(Information begins)
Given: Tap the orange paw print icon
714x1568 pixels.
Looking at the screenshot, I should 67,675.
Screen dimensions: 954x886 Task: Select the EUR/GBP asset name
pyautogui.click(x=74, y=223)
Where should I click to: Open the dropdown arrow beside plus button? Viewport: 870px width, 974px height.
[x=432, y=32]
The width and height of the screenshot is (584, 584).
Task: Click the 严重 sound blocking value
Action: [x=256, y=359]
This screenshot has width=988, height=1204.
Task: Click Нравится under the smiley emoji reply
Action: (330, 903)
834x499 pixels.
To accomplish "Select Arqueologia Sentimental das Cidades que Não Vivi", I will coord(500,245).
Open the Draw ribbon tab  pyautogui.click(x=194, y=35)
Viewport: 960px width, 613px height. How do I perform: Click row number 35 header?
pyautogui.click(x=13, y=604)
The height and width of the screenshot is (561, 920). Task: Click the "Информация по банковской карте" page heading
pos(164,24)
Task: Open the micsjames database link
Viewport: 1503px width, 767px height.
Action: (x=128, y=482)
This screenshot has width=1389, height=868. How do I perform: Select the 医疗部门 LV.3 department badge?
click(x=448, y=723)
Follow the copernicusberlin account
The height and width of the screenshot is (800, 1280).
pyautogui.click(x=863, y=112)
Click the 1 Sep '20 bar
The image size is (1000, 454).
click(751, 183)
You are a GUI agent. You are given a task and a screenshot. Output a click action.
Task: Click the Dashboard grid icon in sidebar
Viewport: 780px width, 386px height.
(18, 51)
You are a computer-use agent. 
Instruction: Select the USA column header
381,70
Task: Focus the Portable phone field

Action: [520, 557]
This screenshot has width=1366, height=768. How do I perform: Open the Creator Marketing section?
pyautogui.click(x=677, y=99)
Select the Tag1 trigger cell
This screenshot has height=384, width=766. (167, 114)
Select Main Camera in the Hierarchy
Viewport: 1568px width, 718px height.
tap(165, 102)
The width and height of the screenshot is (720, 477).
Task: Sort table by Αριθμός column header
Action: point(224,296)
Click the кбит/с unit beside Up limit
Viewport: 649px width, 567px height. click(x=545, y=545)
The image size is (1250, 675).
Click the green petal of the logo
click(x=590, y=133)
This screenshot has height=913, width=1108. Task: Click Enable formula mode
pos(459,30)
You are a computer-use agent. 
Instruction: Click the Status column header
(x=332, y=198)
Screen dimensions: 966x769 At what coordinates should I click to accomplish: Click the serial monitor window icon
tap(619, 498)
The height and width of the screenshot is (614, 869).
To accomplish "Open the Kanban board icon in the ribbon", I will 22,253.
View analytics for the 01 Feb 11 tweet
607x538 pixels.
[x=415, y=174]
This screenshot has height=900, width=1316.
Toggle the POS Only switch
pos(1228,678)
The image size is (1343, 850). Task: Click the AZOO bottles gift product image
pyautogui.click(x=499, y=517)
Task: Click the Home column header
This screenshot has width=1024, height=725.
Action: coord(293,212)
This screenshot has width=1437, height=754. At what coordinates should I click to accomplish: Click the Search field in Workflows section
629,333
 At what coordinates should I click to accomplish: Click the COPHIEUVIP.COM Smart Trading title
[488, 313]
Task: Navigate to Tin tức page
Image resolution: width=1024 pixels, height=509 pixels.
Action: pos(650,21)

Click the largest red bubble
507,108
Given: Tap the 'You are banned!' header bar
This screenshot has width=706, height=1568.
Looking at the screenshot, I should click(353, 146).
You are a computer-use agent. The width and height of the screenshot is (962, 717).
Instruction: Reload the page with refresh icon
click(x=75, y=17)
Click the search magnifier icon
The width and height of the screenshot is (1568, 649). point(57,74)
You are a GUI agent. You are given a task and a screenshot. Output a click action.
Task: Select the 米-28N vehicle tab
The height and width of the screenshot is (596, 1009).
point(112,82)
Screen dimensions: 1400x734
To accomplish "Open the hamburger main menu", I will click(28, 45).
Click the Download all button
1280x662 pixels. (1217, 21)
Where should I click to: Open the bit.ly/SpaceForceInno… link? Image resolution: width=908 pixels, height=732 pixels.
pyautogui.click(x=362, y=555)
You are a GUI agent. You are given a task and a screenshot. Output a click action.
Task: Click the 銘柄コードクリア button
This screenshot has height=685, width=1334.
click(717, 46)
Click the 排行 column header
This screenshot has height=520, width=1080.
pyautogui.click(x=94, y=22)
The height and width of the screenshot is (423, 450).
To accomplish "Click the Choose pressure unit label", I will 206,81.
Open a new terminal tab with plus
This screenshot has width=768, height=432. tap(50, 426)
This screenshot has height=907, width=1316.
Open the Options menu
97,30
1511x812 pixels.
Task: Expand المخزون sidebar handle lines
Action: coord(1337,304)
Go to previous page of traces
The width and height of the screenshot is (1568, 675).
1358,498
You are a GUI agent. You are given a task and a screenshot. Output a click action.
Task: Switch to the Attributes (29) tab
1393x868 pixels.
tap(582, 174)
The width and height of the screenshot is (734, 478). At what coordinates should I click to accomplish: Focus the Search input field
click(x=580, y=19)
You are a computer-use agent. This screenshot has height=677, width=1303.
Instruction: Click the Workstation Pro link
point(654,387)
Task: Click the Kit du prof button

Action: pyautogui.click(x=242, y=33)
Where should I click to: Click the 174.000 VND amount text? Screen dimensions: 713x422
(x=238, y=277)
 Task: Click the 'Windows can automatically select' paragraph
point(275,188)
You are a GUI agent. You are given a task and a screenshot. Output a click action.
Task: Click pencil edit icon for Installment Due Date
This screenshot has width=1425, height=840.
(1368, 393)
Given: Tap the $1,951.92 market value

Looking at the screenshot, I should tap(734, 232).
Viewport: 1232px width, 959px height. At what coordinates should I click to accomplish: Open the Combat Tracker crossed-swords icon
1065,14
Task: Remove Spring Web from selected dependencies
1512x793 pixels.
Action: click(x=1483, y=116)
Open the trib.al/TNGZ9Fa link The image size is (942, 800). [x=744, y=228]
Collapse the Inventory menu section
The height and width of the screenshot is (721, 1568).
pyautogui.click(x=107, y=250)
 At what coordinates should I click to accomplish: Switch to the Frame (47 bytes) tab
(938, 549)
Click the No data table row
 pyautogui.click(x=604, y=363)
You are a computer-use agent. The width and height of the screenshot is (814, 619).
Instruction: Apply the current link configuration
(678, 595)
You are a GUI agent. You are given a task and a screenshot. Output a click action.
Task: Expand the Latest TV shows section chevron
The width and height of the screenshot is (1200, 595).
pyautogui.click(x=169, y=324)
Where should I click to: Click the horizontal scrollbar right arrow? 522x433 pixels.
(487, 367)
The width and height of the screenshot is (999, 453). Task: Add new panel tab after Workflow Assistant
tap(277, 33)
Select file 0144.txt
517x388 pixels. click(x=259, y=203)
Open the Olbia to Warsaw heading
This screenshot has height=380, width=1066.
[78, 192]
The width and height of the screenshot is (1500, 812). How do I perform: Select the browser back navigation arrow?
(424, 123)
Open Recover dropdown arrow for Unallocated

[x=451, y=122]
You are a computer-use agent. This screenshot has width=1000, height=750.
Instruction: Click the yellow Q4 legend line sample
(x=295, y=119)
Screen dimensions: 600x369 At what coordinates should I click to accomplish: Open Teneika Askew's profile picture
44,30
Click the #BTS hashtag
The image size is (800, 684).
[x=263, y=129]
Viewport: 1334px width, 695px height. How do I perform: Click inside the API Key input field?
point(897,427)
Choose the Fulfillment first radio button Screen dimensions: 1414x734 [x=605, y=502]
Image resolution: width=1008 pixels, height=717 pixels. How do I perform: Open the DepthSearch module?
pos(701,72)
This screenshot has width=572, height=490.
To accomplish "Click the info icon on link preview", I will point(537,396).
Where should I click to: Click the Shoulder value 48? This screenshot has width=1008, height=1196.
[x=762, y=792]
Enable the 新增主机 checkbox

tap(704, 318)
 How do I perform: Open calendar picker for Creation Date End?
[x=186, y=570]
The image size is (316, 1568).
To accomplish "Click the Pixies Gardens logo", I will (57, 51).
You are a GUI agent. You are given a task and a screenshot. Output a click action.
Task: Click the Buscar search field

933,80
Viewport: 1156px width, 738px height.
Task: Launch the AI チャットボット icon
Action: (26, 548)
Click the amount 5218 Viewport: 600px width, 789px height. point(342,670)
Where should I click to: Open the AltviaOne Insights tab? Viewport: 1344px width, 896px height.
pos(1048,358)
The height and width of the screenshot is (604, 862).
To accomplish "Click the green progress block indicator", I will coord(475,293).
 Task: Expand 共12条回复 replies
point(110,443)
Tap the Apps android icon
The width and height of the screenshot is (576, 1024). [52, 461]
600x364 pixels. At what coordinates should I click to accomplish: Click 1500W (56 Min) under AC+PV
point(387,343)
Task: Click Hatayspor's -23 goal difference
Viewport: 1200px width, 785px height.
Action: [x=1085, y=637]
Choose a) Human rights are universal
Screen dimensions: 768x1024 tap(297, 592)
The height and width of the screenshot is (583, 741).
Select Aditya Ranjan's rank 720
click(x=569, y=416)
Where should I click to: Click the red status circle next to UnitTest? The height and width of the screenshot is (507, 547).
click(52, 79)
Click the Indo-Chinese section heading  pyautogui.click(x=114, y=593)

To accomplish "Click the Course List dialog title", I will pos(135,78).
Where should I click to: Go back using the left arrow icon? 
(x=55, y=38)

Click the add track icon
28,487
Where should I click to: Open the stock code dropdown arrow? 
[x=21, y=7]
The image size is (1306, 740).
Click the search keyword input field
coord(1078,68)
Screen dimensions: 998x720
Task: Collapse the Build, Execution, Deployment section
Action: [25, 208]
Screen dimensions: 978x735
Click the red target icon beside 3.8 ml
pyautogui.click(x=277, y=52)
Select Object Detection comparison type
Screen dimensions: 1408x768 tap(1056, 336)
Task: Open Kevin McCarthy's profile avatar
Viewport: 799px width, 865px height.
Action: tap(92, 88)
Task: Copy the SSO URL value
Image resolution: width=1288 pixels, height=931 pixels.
(Information ends)
**Your goal:**
The total, and nothing more: how many lines in the entries contain "computer"?

**Response to the exercise:**
6